Although rarely studied by art historians today, automata, or self-propelled mimetic objects, were among the most important art forms of the sixteenth century; created by artisans and commissioned and collected by the most prominent patrons in early modern Europe. The majority of these objects were collected by German princes who ruled the Holy Roman Empire. Courts in the Holy Roman Empire were major centers of artistic patronage, particularly associated by their contemporaries with expansive Kunstkammern, or cabinets of curiosity, and the successful integration of art within the political sphere. Early modern automata are today accessible to us through extant objects, verbal descriptions, and payment records. In the course of four chapter-long case studies this dissertation analyzes in detail five automata: The London Nef (a ship) (ca. 1586, The British Museum, London) and The Écouen Nef (also a ship) (ca. 1587, Musée de la Renaissance, Écouen); The Christmas Crib Automaton (ca. 1588, Mathematische and Physicalische Salon, Dresden); The Verkehrte Welt Automaton (whose theme is the world upside-down) (ca. 1560, Residenz Schatzkammer, Munich); and The Sultan on Horseback (ca. 1580, Kunsthistoriches Museum, Vienna). These objects and the circumstances of their collection, circulation, and display are used to uncover anxieties about the shifting global, social, and religious landscape in the early modern period.
Based on this evidence, a new picture emerges of Renaissance artistic culture. This dissertation makes clear that attention to political, familial, diplomatic, and religious discord was central to fostering artistic and technological developments in the period and that automata were integral to political theater and self-display. Moreover, the collection and circulation of automata challenges modern assumptions about the nature of early modern mimesis, cross-cultural exchange, communication, gift economies, and political ritual as well as the place of time-based and performance media in the history of art.

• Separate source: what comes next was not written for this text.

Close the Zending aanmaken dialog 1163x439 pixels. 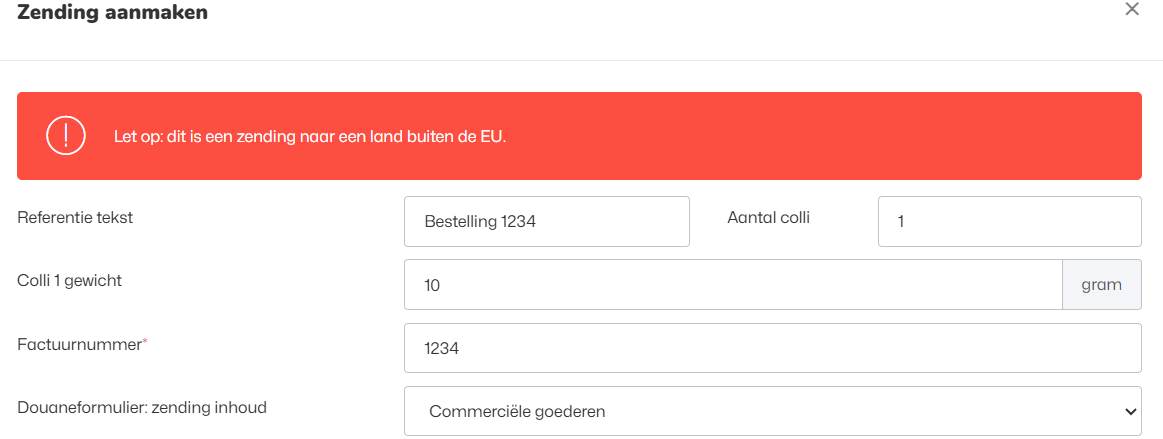(x=1132, y=10)

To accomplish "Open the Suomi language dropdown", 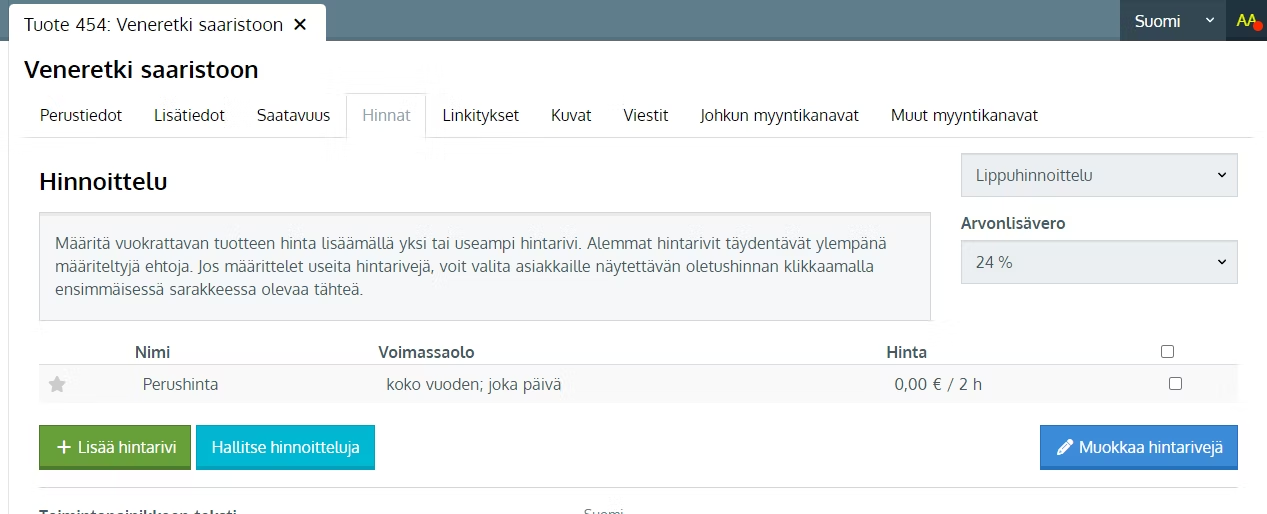I will coord(1172,21).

Chapter one considers the London and Écouen Nefs and argues that Holy Roman Emperor Rudolph II commissioned them to link his reign with his grandfather's, Charles V. Chapter two examines The Christmas Crib Automaton, and demonstrates that the object’s temporal and ocular dynamic helped mediate a tense marriage between a crypto-Calvinist Elector and his dogmatically Lutheran wife. Chapter three focuses on The Verkehrte Welt Automaton and makes clear that it was displayed at the counterreformation court in Munich to mock the Protestant belief that meaningful communication could occur between a Protestant minister and his congregation. Chapter four considers The Sultan on Horseback and several other automata that formed part of tribute payments from Holy Roman Emperors to Ottoman rulers. This chapter argues that these objects were not merely luxury goods that helped maintain the status quo, but agentive objects that redefined the diplomatic encounter between the Ottoman and Holy Roman Empires.